Our test suite is focused on integration tests at the command level. While
unit tests are helpful, I'm not sure if all of the corner cases would be
covered by tests that check Git commands only.

>> As mentioned, the current extension plan [6] only allows reftable or files
>> and does not allow for a mix of both. This RFC introduces the possibility
>> that both could co-exist. Using that multi-valued approach means that I'm
>> able to test the v2 packed-refs file format almost as well as the v1 file
>> format within this RFC. (More tests need to be added that are specific to
>> this format, but I'm waiting for confirmation that this is an acceptable
>> direction.) At the very least, this multi-valued approach could be used as a
>> way to allow using the reftable format as a drop-in replacement for the
>> packed-refs file, as well as upgrading an existing repo to use reftable.
>
> The multi-value approach creates more combinations of code of how
> different pieces of code can interact, so I think it actually makes it
> more error-prone.

As multiple values are added, it will be important to indicate which
values are not compatible with each other. However, the plan for the
packed-refs improvements do add values that are orthogonal to each other.
It does make testing all combinations more difficult.
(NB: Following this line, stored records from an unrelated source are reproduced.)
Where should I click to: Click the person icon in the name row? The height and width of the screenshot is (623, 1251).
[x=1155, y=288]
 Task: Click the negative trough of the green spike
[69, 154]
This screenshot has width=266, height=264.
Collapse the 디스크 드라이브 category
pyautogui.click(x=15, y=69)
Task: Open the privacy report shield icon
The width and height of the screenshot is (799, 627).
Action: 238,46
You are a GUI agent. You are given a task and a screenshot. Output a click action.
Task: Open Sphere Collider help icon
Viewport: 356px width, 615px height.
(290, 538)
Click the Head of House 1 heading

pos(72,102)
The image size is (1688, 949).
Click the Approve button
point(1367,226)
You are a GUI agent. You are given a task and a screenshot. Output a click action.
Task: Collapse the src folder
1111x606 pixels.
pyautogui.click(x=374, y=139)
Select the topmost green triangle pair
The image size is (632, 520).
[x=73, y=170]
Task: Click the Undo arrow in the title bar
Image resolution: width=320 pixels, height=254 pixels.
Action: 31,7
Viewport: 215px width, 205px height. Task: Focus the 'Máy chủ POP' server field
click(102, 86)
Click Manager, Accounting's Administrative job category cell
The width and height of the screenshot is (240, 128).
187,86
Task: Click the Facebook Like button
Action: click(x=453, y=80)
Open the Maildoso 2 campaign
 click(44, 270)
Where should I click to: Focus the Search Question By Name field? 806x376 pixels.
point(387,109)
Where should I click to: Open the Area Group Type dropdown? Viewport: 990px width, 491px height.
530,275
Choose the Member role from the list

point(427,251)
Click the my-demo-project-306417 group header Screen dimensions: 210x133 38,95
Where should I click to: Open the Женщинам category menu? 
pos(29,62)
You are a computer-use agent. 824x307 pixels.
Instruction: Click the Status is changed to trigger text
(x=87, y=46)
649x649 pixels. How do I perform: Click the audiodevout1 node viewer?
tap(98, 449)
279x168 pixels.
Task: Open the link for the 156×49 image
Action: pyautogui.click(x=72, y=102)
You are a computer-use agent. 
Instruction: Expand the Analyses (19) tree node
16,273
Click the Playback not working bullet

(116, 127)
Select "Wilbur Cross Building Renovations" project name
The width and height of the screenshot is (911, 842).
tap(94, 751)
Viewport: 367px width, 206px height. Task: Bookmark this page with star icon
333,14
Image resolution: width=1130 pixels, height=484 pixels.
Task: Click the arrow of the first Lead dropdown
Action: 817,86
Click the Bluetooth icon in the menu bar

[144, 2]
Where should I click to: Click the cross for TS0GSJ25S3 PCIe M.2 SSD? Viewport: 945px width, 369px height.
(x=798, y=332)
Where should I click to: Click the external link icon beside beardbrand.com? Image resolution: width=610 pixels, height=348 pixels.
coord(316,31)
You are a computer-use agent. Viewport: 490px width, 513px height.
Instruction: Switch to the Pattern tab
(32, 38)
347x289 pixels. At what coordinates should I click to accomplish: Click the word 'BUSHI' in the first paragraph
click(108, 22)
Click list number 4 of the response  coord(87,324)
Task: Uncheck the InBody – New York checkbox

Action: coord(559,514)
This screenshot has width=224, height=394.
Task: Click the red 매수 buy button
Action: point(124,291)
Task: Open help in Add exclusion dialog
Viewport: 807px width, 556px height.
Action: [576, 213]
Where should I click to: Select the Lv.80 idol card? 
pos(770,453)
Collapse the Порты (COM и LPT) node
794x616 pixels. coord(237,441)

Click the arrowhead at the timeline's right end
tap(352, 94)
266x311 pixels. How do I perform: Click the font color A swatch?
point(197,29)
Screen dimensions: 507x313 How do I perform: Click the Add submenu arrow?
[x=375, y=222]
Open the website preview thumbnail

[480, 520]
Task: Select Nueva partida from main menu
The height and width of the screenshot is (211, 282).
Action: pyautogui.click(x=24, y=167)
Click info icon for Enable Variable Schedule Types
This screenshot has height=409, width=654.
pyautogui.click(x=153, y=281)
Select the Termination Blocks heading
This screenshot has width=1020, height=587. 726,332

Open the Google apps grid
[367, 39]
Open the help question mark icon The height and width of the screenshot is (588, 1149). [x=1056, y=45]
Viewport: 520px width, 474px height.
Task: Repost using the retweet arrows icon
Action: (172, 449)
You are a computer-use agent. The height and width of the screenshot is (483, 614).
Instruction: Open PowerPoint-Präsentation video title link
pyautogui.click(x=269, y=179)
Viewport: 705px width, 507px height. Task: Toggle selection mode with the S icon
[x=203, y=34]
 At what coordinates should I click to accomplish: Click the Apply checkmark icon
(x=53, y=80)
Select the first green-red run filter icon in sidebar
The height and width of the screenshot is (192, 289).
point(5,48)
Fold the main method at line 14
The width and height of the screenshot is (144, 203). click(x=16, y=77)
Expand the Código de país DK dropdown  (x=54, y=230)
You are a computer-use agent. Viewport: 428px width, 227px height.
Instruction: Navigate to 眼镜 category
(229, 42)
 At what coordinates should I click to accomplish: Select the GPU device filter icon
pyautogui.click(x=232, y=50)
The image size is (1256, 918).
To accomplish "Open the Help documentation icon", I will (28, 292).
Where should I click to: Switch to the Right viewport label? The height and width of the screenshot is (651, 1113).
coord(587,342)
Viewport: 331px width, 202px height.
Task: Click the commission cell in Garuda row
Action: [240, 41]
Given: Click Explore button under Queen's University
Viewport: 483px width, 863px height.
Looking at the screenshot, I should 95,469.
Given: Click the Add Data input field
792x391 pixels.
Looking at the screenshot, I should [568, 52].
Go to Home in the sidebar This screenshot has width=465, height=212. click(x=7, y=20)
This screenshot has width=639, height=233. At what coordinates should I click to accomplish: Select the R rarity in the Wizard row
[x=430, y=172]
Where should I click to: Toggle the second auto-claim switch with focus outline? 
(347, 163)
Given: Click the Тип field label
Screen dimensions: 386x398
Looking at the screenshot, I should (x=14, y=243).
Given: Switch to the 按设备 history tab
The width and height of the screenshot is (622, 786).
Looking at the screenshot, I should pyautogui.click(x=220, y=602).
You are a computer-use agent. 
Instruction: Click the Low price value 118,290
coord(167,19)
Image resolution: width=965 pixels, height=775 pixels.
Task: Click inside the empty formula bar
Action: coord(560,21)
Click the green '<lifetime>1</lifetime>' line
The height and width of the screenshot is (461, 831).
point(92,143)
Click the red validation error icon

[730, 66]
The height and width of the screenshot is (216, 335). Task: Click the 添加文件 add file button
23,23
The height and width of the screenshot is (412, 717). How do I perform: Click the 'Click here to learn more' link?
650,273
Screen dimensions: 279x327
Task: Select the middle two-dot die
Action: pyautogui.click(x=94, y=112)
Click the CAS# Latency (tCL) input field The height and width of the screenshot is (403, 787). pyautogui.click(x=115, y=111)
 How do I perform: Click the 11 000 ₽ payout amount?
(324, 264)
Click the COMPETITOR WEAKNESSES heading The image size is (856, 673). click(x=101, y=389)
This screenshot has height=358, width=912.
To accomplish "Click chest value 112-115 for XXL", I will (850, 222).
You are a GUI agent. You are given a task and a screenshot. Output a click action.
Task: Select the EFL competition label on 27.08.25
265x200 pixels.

Of course, if reftable is truly incompatible with loose refs, then Git can
say that {reftable} is the only set of values that can use reftable, and
make {files, reftable} an incompatible set (which could be understood by
a later version of Git, if those barriers are overcome). However, if we do
not specify the extension as multi-valued from the start, then we cannot
later add this multi-valued option without changing the extension name.

>> That might even help the integration process to allow the reftable format to
>> be tested at least by some subset of tests instead of waiting for a full
>> test suite update.
>
> I don't understand this comment. In the current state,
> https://github.com/git/git/pull/1215 already passes 922 of the 968
> test files if you set GIT_TEST_REFTABLE=1.
>
> See https://github.com/git/git/pull/1215#issuecomment-1329579459 for
> details. As you can see, for most test files, it's just a few
> individual test cases that fail.

My point is that to get those remaining tests passing requires a
significant update to the test suite. I imagined that the complexity of
that update was the blocker to completing the reftable work.

It seems that my estimation of that complexity was overly high compared to
what you appear to be describing.

>> I'm interested to hear from people more involved in the reftable work to see
>> the status of that project and how it matches or differs from my
>> perspective.
>
> Overall, I found that the loose/packed ref code hard to understand and
> full of arbitrary limitations (dir/file conflicts, deleting reflogs
> when branches are deleted, locking across loose/packed refs etc.).
> The way reftable stacks are setup (with both reflog and ref data
> including symrefs in the same file) make it much easier to verify that
> it behaves transactionally.

I believe you that starting with a new data model makes many of these
things easier to reason with.

> For deleting refs quickly, it seems that you only need to support
> $ZEROID in packed-refs and then implement a ref database as a stack of
> packed-ref files? If you're going for minimal effort and minimal
> disruption wouldn't that be the place to start?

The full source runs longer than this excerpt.